▸ PASSAGE
Breeding involves animal husbandry; the husband’s family bribes the brides’ into giving their daughter away in order to create a brid(g)e to posterity. The bride is the bridge that creates brothers. The bride’s family sells her for a price, but many brides are stolen. Helen of Troy was abducted twice! The Robber Bridegroom, a 1970’s musical, is considered romantic, oddly enough. The Fantastiks, long on Broadway, had “The Rape Ballet/Happy Ending” song. Europa, a Phoenician princess, was allegedly so sexy, Zeus had to rape her (while he was a bull), and now we have an entire continent named for non-consensual sex.
It’s a god thing: God had non-consensual sex with Mary, and that just throws him out of my friend group. To God, Non-Consenting Mary was “a piece of ass.” Mary was equated with mares because that’s what the patriarchy focuses on: breeding females. Why else was Jesus born in a manger? Because that’s where they stuck pregnant women! Banished to the Red Tent if you were lucky, otherwise, it was into the barn with the other mothers. In written language, mothers are mothers regardless of their species.
Jared Diamond stresses the close relationship humans had with their animals in Guns, Germs, and Steel yet downplays a special story—a story that everyone who has read the book professes to forget—and that’s the tale of a man who has contracted a disease but does not speak English so he needs his wife to translate his problem to the doctor. In the doctor’s office, he admits to having recently visited the family farm. The next thing he says causes his wife to club him, and she runs down the hallway and disappears. The doctor and attendant have to revive the guy before they find out—somehow…new translator? doesn’t say…oh, it does! The guy’s “broken English” allows him to admit to having had “repeated intercourse” with a sheep on the family farm. Am I imagining the implication that this could have been a regular thing between him and the sheep? Though Diamond uses this story (on page 196—not 169 like you might expect) to exemplify how close some people get with their animals, he also suggests this behavior is aberrant: “Very few of us love sheep in the carnal sense that this patient did.”
Uh, Jared, actually almost 1/5 of the male population who grew up on farms admit to having sex with farm animals. Kinsey is a good read if this material is foreign to you. In 1947, Dr. Alfred Kinsey founded the Institute for Sex Research where he was famous for collecting data on human behavior. When I tell people that 17% of men who grew up on farms admit to having sex with animals, Science Spouse chimes in with “—and the other 83% are liars.” (You see why I’m protecting his identity?)

▸ DATASET RECORDS
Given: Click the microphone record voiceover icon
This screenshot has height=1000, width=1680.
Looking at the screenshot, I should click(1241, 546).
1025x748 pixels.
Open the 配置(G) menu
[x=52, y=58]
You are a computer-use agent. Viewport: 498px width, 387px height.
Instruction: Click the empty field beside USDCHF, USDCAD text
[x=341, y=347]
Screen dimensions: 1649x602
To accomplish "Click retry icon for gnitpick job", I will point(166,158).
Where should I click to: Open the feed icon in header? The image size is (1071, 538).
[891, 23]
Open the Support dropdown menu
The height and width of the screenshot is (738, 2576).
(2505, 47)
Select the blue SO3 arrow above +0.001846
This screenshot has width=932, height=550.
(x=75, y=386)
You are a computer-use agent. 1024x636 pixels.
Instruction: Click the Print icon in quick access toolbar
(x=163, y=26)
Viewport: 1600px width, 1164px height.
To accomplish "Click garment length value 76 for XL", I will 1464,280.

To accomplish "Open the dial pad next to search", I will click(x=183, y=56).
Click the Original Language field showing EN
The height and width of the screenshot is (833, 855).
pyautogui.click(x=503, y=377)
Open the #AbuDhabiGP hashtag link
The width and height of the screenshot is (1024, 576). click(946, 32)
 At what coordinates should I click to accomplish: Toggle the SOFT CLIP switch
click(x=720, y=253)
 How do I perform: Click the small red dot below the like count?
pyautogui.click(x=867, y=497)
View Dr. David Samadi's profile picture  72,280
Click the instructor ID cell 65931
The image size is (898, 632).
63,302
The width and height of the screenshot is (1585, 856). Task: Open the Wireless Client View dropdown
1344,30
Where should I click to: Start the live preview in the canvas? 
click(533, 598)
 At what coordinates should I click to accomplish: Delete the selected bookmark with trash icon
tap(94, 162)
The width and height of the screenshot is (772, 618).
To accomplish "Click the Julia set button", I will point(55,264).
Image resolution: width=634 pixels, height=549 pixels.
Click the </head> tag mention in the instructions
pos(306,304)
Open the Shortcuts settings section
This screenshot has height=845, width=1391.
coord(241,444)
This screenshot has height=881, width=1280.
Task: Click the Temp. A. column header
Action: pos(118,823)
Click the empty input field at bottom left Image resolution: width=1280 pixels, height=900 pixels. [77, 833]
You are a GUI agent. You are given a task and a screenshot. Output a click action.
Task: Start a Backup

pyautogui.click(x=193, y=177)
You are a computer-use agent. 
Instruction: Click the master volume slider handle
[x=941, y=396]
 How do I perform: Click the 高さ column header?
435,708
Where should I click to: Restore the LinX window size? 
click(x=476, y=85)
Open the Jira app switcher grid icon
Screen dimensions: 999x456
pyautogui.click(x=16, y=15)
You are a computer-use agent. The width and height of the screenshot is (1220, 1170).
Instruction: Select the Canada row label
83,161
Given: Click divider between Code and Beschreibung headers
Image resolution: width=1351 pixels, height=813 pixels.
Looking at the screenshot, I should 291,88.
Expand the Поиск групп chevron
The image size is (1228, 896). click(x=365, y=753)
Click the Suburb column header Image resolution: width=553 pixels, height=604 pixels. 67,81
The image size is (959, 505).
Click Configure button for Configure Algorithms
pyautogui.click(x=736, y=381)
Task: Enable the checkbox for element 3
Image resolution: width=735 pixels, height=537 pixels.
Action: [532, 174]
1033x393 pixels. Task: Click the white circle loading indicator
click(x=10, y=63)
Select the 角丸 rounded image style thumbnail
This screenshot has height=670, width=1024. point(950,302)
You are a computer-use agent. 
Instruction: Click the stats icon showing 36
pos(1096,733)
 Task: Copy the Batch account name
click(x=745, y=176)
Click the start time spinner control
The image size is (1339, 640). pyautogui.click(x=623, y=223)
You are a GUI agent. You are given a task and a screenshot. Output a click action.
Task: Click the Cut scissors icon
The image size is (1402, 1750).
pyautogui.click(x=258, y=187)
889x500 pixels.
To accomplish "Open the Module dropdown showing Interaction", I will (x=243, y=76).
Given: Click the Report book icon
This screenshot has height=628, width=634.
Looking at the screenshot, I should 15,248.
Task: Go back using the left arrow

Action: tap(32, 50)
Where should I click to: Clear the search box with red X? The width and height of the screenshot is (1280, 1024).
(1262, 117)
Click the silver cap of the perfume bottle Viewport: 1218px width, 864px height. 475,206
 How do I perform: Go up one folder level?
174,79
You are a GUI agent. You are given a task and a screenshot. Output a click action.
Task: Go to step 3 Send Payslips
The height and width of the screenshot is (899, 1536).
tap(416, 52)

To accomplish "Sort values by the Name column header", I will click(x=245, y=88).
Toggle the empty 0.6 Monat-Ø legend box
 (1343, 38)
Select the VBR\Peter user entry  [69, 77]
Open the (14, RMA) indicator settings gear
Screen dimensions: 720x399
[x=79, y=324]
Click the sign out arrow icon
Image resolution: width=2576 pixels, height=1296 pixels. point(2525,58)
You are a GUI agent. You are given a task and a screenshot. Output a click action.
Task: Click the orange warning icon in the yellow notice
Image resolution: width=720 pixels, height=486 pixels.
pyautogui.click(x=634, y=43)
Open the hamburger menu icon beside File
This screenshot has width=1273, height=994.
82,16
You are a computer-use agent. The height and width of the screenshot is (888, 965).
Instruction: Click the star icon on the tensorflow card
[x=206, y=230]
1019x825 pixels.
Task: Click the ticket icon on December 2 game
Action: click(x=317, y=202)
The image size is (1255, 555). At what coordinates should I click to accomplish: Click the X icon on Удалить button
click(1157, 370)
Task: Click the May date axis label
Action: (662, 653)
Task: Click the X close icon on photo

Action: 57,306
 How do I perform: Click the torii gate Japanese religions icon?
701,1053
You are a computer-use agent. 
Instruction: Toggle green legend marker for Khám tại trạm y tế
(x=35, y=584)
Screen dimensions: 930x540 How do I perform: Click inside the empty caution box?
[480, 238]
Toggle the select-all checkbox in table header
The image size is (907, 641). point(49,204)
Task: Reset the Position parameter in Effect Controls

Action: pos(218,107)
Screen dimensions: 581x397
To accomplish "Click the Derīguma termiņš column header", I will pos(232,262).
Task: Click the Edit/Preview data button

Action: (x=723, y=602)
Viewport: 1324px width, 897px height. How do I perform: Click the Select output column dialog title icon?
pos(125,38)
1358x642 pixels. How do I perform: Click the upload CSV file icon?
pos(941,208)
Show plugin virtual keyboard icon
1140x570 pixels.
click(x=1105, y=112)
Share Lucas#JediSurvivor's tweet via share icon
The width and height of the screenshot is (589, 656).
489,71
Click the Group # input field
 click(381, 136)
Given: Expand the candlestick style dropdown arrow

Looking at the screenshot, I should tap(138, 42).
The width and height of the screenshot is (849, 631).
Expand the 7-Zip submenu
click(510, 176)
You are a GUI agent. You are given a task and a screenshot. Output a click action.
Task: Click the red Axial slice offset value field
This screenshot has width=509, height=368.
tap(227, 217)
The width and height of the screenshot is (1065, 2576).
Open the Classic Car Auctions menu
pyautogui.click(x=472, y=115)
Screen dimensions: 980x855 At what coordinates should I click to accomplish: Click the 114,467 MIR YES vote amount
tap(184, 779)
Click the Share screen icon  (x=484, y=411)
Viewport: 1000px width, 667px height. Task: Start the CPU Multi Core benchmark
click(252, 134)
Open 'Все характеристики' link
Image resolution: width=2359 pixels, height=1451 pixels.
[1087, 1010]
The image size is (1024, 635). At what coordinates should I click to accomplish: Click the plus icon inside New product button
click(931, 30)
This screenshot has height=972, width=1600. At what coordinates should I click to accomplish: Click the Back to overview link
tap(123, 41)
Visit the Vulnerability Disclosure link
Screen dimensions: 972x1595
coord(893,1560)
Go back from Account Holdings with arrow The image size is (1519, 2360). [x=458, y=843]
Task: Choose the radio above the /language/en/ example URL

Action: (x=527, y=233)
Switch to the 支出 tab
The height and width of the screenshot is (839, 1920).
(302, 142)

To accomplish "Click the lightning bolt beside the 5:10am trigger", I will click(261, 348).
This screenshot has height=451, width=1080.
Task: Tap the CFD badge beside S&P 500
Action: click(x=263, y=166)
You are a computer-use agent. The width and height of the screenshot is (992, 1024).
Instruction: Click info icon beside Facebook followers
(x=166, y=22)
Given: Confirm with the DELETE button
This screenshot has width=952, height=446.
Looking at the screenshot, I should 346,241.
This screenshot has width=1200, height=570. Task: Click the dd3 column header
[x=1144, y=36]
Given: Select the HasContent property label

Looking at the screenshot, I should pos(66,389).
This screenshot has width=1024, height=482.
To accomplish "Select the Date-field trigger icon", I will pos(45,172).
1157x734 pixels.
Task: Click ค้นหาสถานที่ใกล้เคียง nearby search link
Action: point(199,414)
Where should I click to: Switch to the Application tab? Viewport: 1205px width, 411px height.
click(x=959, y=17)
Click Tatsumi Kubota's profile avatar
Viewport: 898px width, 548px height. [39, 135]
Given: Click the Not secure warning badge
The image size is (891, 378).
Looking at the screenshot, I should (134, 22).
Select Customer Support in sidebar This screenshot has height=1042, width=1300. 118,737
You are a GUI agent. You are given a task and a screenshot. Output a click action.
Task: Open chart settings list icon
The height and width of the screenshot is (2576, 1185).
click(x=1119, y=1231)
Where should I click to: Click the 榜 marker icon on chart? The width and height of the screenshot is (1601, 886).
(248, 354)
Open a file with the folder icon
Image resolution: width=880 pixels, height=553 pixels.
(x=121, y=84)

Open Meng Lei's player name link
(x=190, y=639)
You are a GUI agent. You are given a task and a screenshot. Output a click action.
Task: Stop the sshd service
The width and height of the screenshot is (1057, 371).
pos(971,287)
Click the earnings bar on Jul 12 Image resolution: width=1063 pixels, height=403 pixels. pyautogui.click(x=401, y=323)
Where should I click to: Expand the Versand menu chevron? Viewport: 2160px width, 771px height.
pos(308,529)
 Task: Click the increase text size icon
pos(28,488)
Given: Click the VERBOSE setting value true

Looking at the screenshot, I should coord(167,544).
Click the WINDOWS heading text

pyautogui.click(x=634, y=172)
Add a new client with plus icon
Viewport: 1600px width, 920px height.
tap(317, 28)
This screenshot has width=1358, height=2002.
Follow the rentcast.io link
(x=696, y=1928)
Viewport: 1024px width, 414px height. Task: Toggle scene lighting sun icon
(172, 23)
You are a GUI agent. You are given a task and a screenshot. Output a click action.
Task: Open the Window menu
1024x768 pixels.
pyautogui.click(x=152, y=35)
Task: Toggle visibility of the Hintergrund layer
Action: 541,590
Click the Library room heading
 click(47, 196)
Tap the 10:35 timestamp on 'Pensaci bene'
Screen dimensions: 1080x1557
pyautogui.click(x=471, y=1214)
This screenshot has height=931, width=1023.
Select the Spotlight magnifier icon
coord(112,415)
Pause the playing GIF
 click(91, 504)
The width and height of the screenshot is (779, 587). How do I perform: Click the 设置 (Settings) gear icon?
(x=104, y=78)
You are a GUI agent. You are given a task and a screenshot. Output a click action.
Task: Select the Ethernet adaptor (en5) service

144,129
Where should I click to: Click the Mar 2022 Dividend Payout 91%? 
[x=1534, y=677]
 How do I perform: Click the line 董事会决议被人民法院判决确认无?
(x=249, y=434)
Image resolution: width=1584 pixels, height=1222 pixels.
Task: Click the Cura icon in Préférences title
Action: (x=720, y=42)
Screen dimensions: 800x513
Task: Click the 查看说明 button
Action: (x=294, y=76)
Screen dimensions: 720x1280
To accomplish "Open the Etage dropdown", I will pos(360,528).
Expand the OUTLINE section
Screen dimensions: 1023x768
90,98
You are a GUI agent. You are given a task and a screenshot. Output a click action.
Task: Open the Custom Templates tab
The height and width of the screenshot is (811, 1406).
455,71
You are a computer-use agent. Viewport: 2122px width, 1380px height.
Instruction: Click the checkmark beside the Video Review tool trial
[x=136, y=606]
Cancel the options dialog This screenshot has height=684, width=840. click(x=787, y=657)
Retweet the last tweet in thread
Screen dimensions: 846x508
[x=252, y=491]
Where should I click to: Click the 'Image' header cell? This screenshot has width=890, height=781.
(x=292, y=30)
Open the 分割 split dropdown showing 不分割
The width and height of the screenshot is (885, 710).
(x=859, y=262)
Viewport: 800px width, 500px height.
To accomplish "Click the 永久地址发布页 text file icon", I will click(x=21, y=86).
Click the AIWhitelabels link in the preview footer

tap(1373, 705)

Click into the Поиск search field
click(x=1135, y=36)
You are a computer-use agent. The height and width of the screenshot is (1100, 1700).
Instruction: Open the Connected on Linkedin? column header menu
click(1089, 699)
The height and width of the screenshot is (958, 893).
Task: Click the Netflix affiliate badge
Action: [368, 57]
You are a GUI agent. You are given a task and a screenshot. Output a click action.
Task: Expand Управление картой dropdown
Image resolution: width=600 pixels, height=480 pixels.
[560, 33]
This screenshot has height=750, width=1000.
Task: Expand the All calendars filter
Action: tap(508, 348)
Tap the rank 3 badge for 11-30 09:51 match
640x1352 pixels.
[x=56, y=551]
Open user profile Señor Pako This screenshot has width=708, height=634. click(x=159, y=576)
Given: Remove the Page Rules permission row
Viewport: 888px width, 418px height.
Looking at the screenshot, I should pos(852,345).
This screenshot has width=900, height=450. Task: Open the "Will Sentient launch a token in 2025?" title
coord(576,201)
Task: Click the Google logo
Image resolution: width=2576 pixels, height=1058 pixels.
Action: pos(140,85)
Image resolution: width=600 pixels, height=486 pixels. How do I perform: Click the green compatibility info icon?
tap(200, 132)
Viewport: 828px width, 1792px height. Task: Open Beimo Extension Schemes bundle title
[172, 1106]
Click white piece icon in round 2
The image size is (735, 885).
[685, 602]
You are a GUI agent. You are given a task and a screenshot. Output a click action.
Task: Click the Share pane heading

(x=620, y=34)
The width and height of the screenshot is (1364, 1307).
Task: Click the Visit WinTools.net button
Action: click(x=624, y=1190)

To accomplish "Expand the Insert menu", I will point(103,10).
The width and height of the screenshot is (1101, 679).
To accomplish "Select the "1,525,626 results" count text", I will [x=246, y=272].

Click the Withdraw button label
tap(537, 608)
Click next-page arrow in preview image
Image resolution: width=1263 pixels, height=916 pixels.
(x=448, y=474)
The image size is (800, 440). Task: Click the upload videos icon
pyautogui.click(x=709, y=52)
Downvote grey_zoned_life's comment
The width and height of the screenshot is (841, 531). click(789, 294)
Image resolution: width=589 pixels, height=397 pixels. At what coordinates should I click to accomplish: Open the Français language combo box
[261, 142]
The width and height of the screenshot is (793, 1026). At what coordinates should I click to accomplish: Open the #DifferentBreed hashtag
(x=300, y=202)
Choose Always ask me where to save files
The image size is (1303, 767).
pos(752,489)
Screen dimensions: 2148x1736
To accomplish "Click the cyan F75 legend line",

▸ TASKS AND EXERCISES
1. Print the stretch of the passage on breeding from "It’s a god thing: God" through "of their species.".
2. In the passage on breeding, on which page of Guns, Germs, and Steel does Diamond use the story of the man and the sheep?
3. Carry the passage on breeding forward from the point where it stops.

▸ PER-TASK OUTPUTS
1.
It’s a god thing: God had non-consensual sex with Mary, and that just throws him out of my friend group. To God, Non-Consenting Mary was “a piece of ass.” Mary was equated with mares because that’s what the patriarchy focuses on: breeding females. Why else was Jesus born in a manger? Because that’s where they stuck pregnant women! Banished to the Red Tent if you were lucky, otherwise, it was into the barn with the other mothers. In written language, mothers are mothers regardless of their species.

2. Page 196.

3.
The male’s love of sex is why we have done so well as a species because women can die from one time of having sex due to the hazards of childbirth. Women do not drive the birth rate. At eight billion people and counting, we need to direct more men toward sheep.
The painful truth of our origins—like Eve’s apple and Pandora’s box—unleashes a Trojan Gift Horse-ful of unpleasant realizations. But better to know the truth: we are enamoured with the behinds of animals, so much so that people wear them as hairdos: pony tails and pig tails. It doesn’t stop there. Even as children, we must participate in a parody of animal abuse. Spun around and made dizzy while wearing a blindfold, we are expected to identify the anus of every donkey, and—in public—pin that tail! Purposefully disabled—so we won’t have the insight to wonder at the appropriateness or origins of this birthday party ritual—we dutifully re-enact early man’s closeness with the asses of four-footed asses. We might not give a rat’s ass, but we sure care about a donkey’s derrière. Fertility conditioning disguised as fun. The birthday party beating of the piñata bears introspection as well.
And no wonder you don’t look a gift horse in the mouth.
Because that’s not where the action is.
[1] https://www.nature.com/news/genghis-khan-s-genetic-legacy-has-competition-1.16767
[2] Pennsylvanian Sumerian Dictionary, http://psd.museum.upenn.edu/nepsd-frame.html
[3] Nissen, Hans J.; Peter Damerow, Robert K. Englund, and translated by Paul Larsen. Archaic Bookkeeping (USA: University of Chicago, 1993), page 89.
[4] Denise Schmandt-Besserat, Before Writing, From Counting to Cuneiform, Vol. I, (Texas: University of Texas Press, 1992), page 143.